Oncologia, la sfida di Giaccone: "A Careggi un centro di eccellenza internazionale"

"Ho scelto la Toscana perché c'è un sistema pubblico che funziona"

Il professor Giuseppe Giaccone

Il professor Giuseppe Giaccone

Firenze, 11 gennaio 2019 - Cervello di ritorno. Da una settimana Giuseppe Giaccone è a Careggi per l’ambizioso progetto di creazione di un centro oncologico che possa diventare un polo d’attrazione a livello internazionale. Una carriera a cinque stelle, quella del professore, arrivato con la formula della chiamata diretta dell’Università di Firenze, nata in Italia e cresciuta prima negli States, poi in Olanda e di nuovo negli Usa.

Professore, perché ha deciso di tornare in Italia?

"In trent’anni di lavoro all’estero è capitato spesso che università e ospedali italiani mi chiamassero, un paio di anni fa mi è arrivata la proposta di Careggi e ho trovato professionalmente molto interessante la sfida, fra l’altro in una città affascinante, ricca di storia e d’arte. Per questo sono qui".

Qual è la sua sfida?

"Creare un centro oncologico d’eccellenza che resti anche dopo di me. Formare l’embrione per qualcosa di veramente importante in collaborazione con Ispro, l’Istituto per lo studio e la prevenzione oncologica che ha assorbito le funzioni dell’Istituto toscano tumori. Vorrei che il Centro un giorno potesse competere con lo Ieo fondato da Veronesi e fosse di richiamo per pazienti di tutta Europa. C’è molto fare".
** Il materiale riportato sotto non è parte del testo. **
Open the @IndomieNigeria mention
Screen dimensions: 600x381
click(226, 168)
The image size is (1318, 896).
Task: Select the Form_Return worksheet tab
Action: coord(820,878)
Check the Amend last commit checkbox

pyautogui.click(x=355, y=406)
Perché se n’è andato dall’Italia?

"Ero stato due anni negli Usa prima di ottenere il posto fisso all’ospedale di Torino, dove sono rimasto solo 4 mesi. Me ne sono andato ad Amsterdam quando alla mia richiesta di aprire un laboratorio, la risposta è stata talmente inadeguata da farmi sorridere, però non mi chieda qual è. Credevo che sarei rimasto poco tempo in Olanda, invece ci sono restato 16 anni, sino a quando mi è arrivata la chiamata del National Cancer Institute, l’agenzia governativa per la ricerca contro il cancro negli Stati Uniti, alla quale non ho potuto dire no".

Fare ricerca in Italia sarebbe stato difficile?

"Se le cose fossero andate come alla mia richiesta di un laboratorio a Torino, direi quasi imbarazzante. In Italia è difficile fare ricerca perché ci sono meno fondi dedicati e c’è meno organizzazione, però ci sono ospedali per la cura molto validi e io credo che la sanità pubblica sia un valore aggiunto".

Negli Usa da questo punto di vista le cose non vanno benissimo.

"In Olanda c’è un sistema sanitario molto simile a quello italiano. In America invece è tutto privato: chi non ha un’assicurazione rischia di finire sul lastrico per curarsi o di non potersi curare affatto. Con Obama era stato fatto un tentativo di cambiare le cose, ma ora c’è il rischio che salti tutto. Per me è stata una sofferenza assistere a queste discriminazioni".

Quindi ha deciso di rientrare e ha scelto la Toscana...

"Perché è una delle poche regioni in Italia dove esiste una sanità pubblica di livello e che funziona veramente. C’è una buona offerta sanitaria anche in Lombardia, ma è quasi tutta fatta dai privati, anche se molti centri sono convenzionati".

Sa che la sua sfida sarà anche riuscire a resistere a Careggi dove molti professionisti arrivati da fuori se ne sono dovuti andare da corpi estranei dopo crisi di rigetto?

"Sì lo so. Immagino che potrò incontrare resistenze. Non mi farò scoraggiare dalle difficoltà e non mollerò, almeno sino a quando non mi arriveranno esplicite minacce di morte (sorride, ndr)".

Poi lei vuole unire clinica e ricerca, cioè mettere insieme ospedalieri e universitari, un’altra scommessa da un miliardo di dollari...

"La guerra fra clinica e ricerca non c’è solo qui. E’ giusto che ognuno si dedichi alle attività per le quali ha più attitudine, ma è necessario collaborare perché i risultati migliori si ottengono solo così".

Le avranno detto che qui i professionisti che lavorano nel servizio pubblico possono optare per la libera professione intramoenia e che c’è un dibattito aperto...

"In assoluto io sarei contrario alla libera professione, che non ho mai fatto. La soluzione per evitare che i medici facciano attività privata è pagarli di più. In Italia guadagnano meno rispetto a tutt’Europa, ma gli stipendi in generale in Italia sono bassi e andrebbero adeguati alla media europea".

Quando è arrivato a Firenze cosa ha detto a sé stesso?

"Avrò fatto la scelta giusta? Non è mica facile".